The McClain family conducted burials at Bethel for decades. Cemetery records have been lost, but it is estimated that over 800 people were interred at the site. After Charles and Mary both passed away, legal disputes arose between their children over ownership of the cemetery. By the mid-1970s, with its ownership status in legal limbo, the cemetery was abandoned. The last known burial occurred in 1982.
Why Bethel Memorial Park Declined After the 1970s
In 2006, after decades of litigation, the cemetery property was sold in a court-ordered public auction. By this time, Bethel Memorial Park had been swallowed up in trees and overgrowth. Many stones had fallen over or were buried. The site was virtually unrecognizable.
For the past decade, many grassroots efforts have been made to clean up, preserve, and commemorate Bethel Cemetery. A local chapter of the Daughters of the American Revolution documented headstones and published a book of people known to be buried at Bethel.
Several groups, including Marshall University, inmates overseen by the Cabell County Sheriff’s Department, and a nonprofit organization that provides work to recovering drug addicts, have all removed trees, bushes, and overgrowth from the site.
Marshall University also conducted a ground-penetrating radar study of the site to identify the locations of unmarked graves. In 2024, a new organization called the Bethel Cemetery Preservation Society was established and acquired ownership of the property.
Volunteers Lead a Revival at Huntington’s Forgotten Cemetery
For the past few years, Josh Keck has organized annual visits to Bethel. In addition to landscaping, his volunteers have conducted more specialized work, cleaning, resetting, and repairing tombstones.
They also hope to obtain new military headstones for any veterans who currently have unmarked graves. Thanks to their efforts and those of many others, Bethel Memorial Park has been restored to its former glory as a proper cemetery.
West Virginia’s Movement to Restore Black Burial Grounds
Bethel joins a new, growing movement across West Virginia to recognize and restore historically Black burial grounds.

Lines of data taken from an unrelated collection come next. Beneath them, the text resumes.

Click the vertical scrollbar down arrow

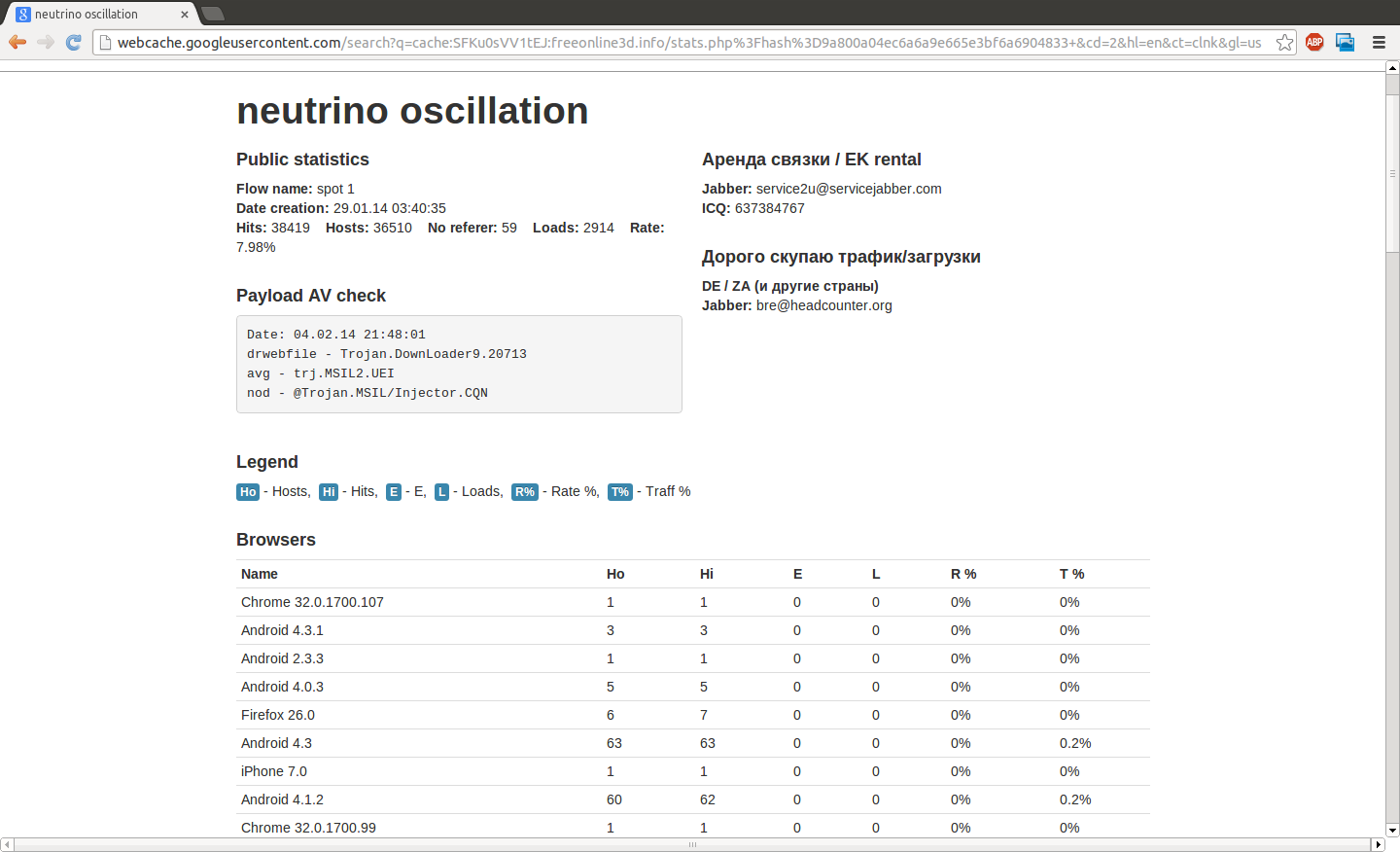coord(1392,831)
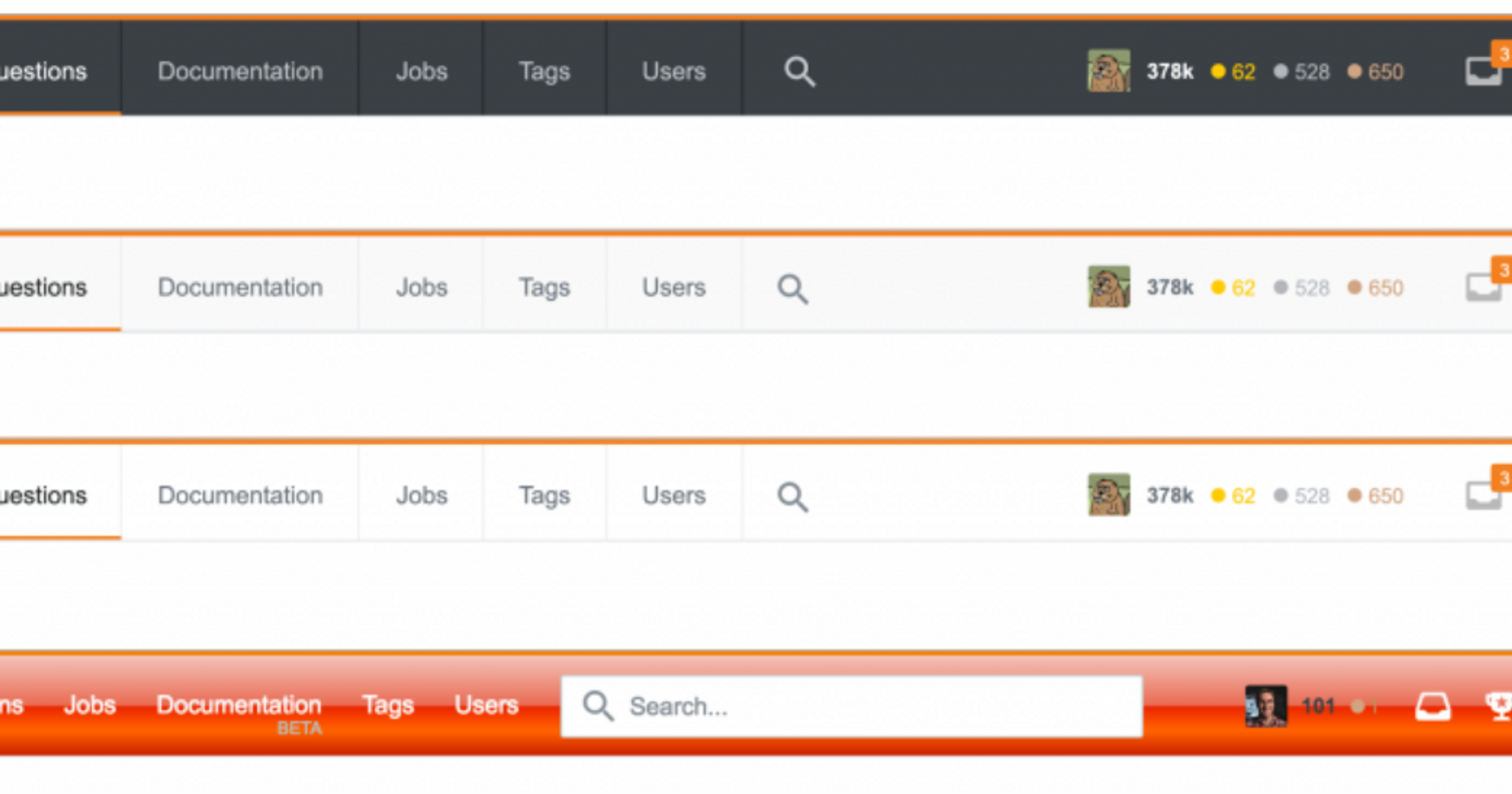The height and width of the screenshot is (794, 1512).
Task: Click the Tags navigation link top navbar
Action: coord(543,71)
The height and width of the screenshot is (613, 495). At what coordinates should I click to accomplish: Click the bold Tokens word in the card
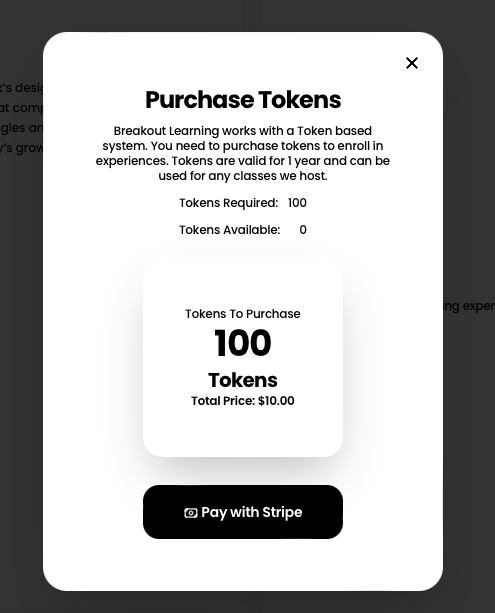pyautogui.click(x=243, y=380)
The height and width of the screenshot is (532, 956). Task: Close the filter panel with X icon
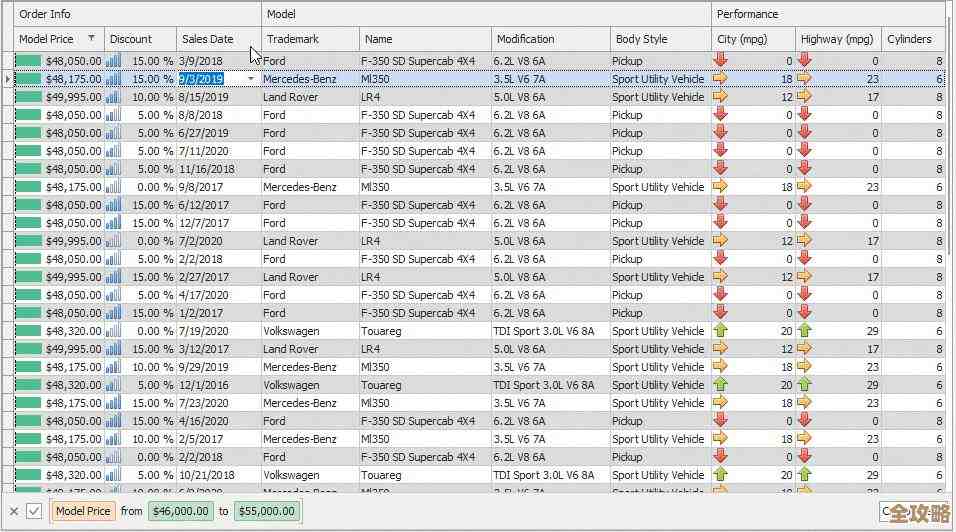(13, 511)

Nonprofit organizations have emerged to manage and clean up sites such as the Green Hill African American Cemetery in Martinsburg and the Pierce Cemetery in Fayetteville.
In Beckley, a grant-funded project successfully nominated the Wright-Hunter Cemetery to the National Register in 2024. In Mercer County, volunteers have tried to clear overgrowth at Lincoln Cemetery.
By rehabilitating these forgotten burial grounds, West Virginia communities are gradually reclaiming an important part of their cultural heritage.